Due Process and Hearing Notice
Ashworth also contends that his due process rights were
violated because he received a defective hearing notice. The
notice stated that he was required to prove his disability as of
the hearing date, but failed to inform him that he was required to
prove disability as of the date last insured. The notice also
failed to inform him of the date last insured. The district court
concluded that there was no due process violation because the date
last insured was “irrelevant with respect to the preparation of
this claim . . . .” On that point, the district court is mistaken.
To receive disability insurance benefits (as distinguished from
supplemental security income), Ashworth was also required to prove
that he was disabled as of the date he was last insured for
disability benefits. See 42 U.S.C. § 423(a)(1)(A) (West Supp.
1996).4
4
The Commissioner contends that this court lacks jurisdiction to
consider Ashworth’s claim because he failed to exhaust his
administrative remedies. Although a claimant is typically required
to exhaust his administrative remedies before seeking review in
federal district court, see Paul v. Shalala, 29 F.3d 208, 210 (5th
Cir. 1994), a claimant may be excused from the exhaustion
requirement under certain circumstances if the question presented
is a collateral constitutional one. See Bowen v. City of New York,
476 U.S. 467, 483, 106 S. Ct. 2022, 2031, 90 L.Ed.2d 462 (1986);
Mathews v. Eldridge, 424 U.S. 319, 329 n.10, 96 S. Ct. 893, 900
n.10, 47 L.Ed.2d 18 (1976). In the interest of judicial economy,
we will consider Ashworth’s due process claim.
7
Assuming without deciding that the notice was constitutionally
deficient, we nonetheless conclude that Ashworth was not deprived
of due process as a result.
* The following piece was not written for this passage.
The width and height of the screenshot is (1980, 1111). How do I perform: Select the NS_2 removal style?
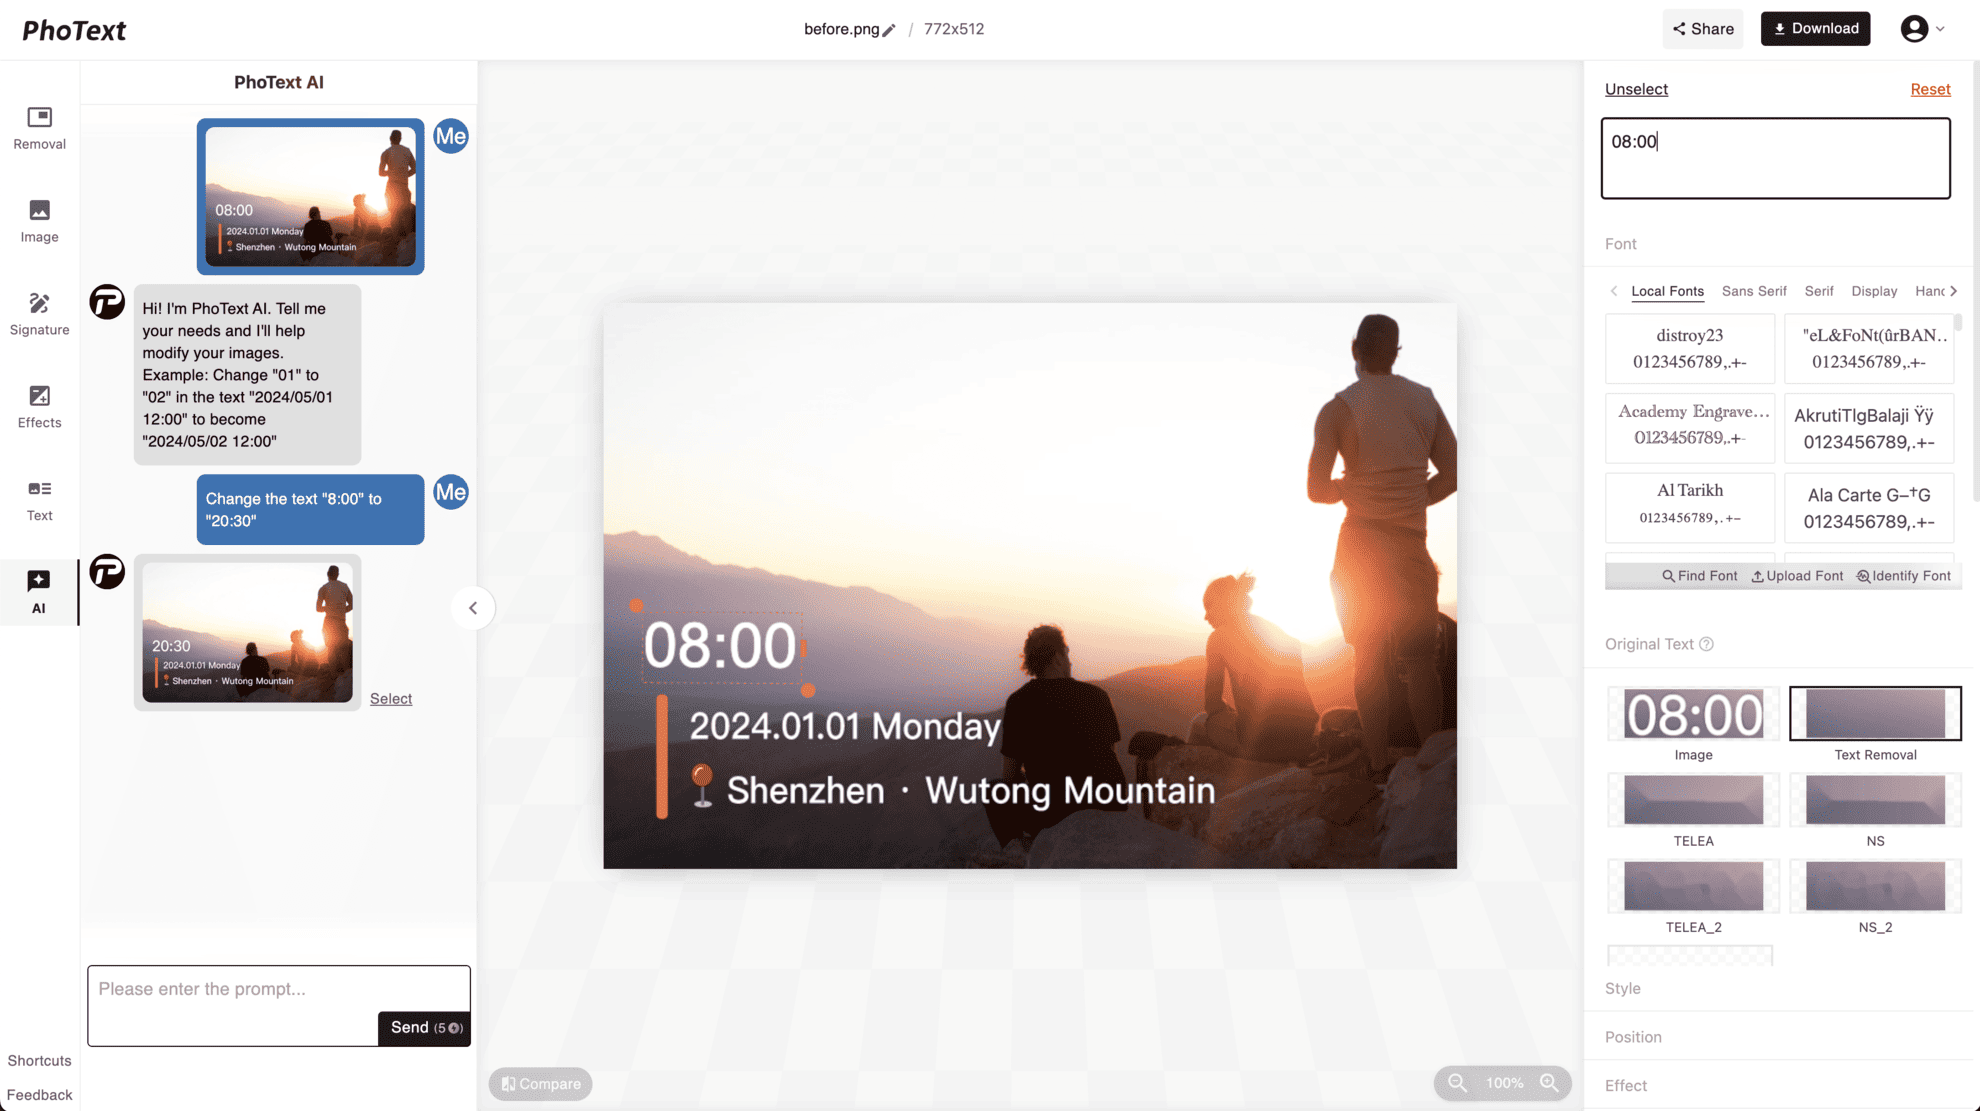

The ALJ found that Ashworth was not
disabled at any time through the date of decision, April 23, 1993.
Ashworth does not allege that he would have been able to adduce any
evidence to support a finding that he was disabled as of September
30, 1991, the date he was last insured for disability benefits.5
Because Ashworth has not shown that he was prejudiced by the
defective notice, we affirm this portion of the district court’s
ruling.
IV.
Accordingly, we AFFIRM the district court’s ruling on
Ashworth’s due process claim, VACATE the district court’s order
dismissing Ashworth’s complaint, and REMAND to the district court
with instructions to remand this case to allow the ALJ an
opportunity to clarify his findings.
5
Ashworth argues that had he known of the requirement that he
prove a disability as of the date last insured, he would have
resisted the expungement of Dr. Morin’s report and cross-examined
Dr. Benbow. We are unpersuaded. There is no indication that Dr.
Morin’s report would have supported such a conclusion; in fact,
that report was in the record when the ALJ initially found that
Ashworth was not disabled on November 13, 1989. We likewise fail
to see how a cross-examination of Dr. Benbow, whose report related
to Ashworth’s present disability, would have established
information relevant to the earlier date-last-insured.